[Saved data entries]
╭──

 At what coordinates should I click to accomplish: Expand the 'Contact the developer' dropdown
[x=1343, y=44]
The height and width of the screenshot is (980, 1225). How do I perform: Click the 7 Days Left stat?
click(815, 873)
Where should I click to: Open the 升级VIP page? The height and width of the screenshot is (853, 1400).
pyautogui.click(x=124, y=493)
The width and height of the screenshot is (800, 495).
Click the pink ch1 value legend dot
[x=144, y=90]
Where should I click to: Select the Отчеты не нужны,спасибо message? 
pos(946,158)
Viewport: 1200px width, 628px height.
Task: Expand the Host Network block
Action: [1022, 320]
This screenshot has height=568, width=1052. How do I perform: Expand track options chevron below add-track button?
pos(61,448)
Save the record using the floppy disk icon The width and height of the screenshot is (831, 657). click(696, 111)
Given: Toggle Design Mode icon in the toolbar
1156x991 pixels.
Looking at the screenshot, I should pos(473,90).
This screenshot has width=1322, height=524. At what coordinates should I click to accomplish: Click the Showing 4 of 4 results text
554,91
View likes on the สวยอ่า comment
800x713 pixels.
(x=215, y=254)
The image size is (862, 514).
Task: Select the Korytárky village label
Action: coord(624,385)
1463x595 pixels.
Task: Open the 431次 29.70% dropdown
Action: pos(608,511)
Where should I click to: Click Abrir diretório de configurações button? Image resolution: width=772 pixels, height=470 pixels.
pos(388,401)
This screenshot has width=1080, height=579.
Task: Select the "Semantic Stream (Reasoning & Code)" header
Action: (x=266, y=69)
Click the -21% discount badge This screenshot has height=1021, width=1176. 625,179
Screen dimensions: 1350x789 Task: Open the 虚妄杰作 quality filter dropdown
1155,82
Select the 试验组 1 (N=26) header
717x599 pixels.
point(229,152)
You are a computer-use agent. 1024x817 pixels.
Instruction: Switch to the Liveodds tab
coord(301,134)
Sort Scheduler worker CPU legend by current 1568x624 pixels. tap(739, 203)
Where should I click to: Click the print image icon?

╰──

- **INSTRUCTIONS TO FOLLOW**:
All lines above that hold the string "icon" should be copied.

- **YOUR RESPONSE**:
Save the record using the floppy disk icon The width and height of the screenshot is (831, 657). click(696, 111)
Given: Toggle Design Mode icon in the toolbar
Where should I click to: Click the print image icon?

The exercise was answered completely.